* _Aim of the exercise_
What follows is a listing. Write it all out exactly.

* _Data extract_
####

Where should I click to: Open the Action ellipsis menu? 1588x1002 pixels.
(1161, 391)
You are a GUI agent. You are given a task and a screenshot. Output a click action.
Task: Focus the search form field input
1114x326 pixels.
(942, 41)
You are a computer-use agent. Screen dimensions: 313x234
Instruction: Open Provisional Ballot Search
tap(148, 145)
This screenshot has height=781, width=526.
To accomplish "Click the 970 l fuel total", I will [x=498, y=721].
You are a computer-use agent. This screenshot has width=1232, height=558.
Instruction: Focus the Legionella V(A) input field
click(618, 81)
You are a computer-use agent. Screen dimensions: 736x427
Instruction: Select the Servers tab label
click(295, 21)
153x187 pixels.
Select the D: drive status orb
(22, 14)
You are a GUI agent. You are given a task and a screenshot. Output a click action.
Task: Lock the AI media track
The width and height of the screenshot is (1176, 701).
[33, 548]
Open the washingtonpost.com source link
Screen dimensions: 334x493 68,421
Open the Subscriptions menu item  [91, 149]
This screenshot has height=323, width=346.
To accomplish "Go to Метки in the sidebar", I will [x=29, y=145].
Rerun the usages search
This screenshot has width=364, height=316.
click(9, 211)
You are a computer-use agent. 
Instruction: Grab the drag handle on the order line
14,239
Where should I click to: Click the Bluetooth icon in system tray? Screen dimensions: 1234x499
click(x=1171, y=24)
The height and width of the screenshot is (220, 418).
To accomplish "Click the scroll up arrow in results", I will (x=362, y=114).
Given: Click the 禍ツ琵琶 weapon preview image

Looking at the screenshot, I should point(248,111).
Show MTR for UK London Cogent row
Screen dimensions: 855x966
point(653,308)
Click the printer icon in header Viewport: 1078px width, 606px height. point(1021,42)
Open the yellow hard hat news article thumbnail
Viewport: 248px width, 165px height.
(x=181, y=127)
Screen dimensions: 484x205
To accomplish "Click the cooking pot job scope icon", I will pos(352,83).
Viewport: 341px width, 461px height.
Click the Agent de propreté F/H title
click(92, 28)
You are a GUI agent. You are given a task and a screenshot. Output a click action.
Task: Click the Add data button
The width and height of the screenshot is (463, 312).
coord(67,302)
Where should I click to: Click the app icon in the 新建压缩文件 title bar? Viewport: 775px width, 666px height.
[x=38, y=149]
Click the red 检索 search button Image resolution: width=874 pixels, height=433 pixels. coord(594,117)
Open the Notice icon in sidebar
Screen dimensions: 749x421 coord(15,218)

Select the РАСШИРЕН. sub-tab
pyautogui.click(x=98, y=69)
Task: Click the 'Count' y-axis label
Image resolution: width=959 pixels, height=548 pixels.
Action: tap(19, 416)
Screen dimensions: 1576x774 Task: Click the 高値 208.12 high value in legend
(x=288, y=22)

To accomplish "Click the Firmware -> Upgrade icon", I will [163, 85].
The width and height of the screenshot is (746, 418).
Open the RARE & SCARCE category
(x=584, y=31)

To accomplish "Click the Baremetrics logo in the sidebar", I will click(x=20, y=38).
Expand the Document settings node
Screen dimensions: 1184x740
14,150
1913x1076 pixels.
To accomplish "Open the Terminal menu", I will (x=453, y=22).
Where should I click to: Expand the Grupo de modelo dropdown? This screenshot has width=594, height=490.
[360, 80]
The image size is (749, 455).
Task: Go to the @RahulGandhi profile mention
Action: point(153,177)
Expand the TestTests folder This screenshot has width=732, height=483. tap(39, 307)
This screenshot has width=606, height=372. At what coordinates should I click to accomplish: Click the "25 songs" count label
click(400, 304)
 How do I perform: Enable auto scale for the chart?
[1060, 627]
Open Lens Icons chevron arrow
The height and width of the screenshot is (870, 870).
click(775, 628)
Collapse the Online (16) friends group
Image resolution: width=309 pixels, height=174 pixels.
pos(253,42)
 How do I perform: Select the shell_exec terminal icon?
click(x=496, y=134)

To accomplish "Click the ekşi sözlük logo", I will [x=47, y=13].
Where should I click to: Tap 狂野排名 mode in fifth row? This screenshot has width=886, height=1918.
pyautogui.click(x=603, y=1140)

####

* _Solved problem_
Where should I click to: Open the Action ellipsis menu? 1588x1002 pixels.
(1161, 391)
You are a GUI agent. You are given a task and a screenshot. Output a click action.
Task: Focus the search form field input
1114x326 pixels.
(942, 41)
You are a computer-use agent. Screen dimensions: 313x234
Instruction: Open Provisional Ballot Search
tap(148, 145)
This screenshot has height=781, width=526.
To accomplish "Click the 970 l fuel total", I will [x=498, y=721].
You are a computer-use agent. This screenshot has width=1232, height=558.
Instruction: Focus the Legionella V(A) input field
click(618, 81)
You are a computer-use agent. Screen dimensions: 736x427
Instruction: Select the Servers tab label
click(295, 21)
153x187 pixels.
Select the D: drive status orb
(22, 14)
You are a GUI agent. You are given a task and a screenshot. Output a click action.
Task: Lock the AI media track
The width and height of the screenshot is (1176, 701).
[33, 548]
Open the washingtonpost.com source link
Screen dimensions: 334x493 68,421
Open the Subscriptions menu item  [91, 149]
This screenshot has height=323, width=346.
To accomplish "Go to Метки in the sidebar", I will [x=29, y=145].
Rerun the usages search
This screenshot has width=364, height=316.
click(9, 211)
You are a computer-use agent. 
Instruction: Grab the drag handle on the order line
14,239
Where should I click to: Click the Bluetooth icon in system tray? Screen dimensions: 1234x499
click(x=1171, y=24)
The height and width of the screenshot is (220, 418).
To accomplish "Click the scroll up arrow in results", I will (x=362, y=114).
Given: Click the 禍ツ琵琶 weapon preview image

Looking at the screenshot, I should point(248,111).
Show MTR for UK London Cogent row
Screen dimensions: 855x966
point(653,308)
Click the printer icon in header Viewport: 1078px width, 606px height. point(1021,42)
Open the yellow hard hat news article thumbnail
Viewport: 248px width, 165px height.
(x=181, y=127)
Screen dimensions: 484x205
To accomplish "Click the cooking pot job scope icon", I will pos(352,83).
Viewport: 341px width, 461px height.
Click the Agent de propreté F/H title
click(92, 28)
You are a GUI agent. You are given a task and a screenshot. Output a click action.
Task: Click the Add data button
The width and height of the screenshot is (463, 312).
coord(67,302)
Where should I click to: Click the app icon in the 新建压缩文件 title bar? Viewport: 775px width, 666px height.
[x=38, y=149]
Click the red 检索 search button Image resolution: width=874 pixels, height=433 pixels. coord(594,117)
Open the Notice icon in sidebar
Screen dimensions: 749x421 coord(15,218)

Select the РАСШИРЕН. sub-tab
pyautogui.click(x=98, y=69)
Task: Click the 'Count' y-axis label
Image resolution: width=959 pixels, height=548 pixels.
Action: tap(19, 416)
Screen dimensions: 1576x774 Task: Click the 高値 208.12 high value in legend
(x=288, y=22)

To accomplish "Click the Firmware -> Upgrade icon", I will [163, 85].
The width and height of the screenshot is (746, 418).
Open the RARE & SCARCE category
(x=584, y=31)

To accomplish "Click the Baremetrics logo in the sidebar", I will click(x=20, y=38).
Expand the Document settings node
Screen dimensions: 1184x740
14,150
1913x1076 pixels.
To accomplish "Open the Terminal menu", I will (x=453, y=22).
Where should I click to: Expand the Grupo de modelo dropdown? This screenshot has width=594, height=490.
[360, 80]
The image size is (749, 455).
Task: Go to the @RahulGandhi profile mention
Action: point(153,177)
Expand the TestTests folder This screenshot has width=732, height=483. tap(39, 307)
This screenshot has width=606, height=372. At what coordinates should I click to accomplish: Click the "25 songs" count label
click(400, 304)
 How do I perform: Enable auto scale for the chart?
[1060, 627]
Open Lens Icons chevron arrow
The height and width of the screenshot is (870, 870).
click(775, 628)
Collapse the Online (16) friends group
Image resolution: width=309 pixels, height=174 pixels.
pos(253,42)
 How do I perform: Select the shell_exec terminal icon?
click(x=496, y=134)

To accomplish "Click the ekşi sözlük logo", I will [x=47, y=13].
Where should I click to: Tap 狂野排名 mode in fifth row? This screenshot has width=886, height=1918.
pyautogui.click(x=603, y=1140)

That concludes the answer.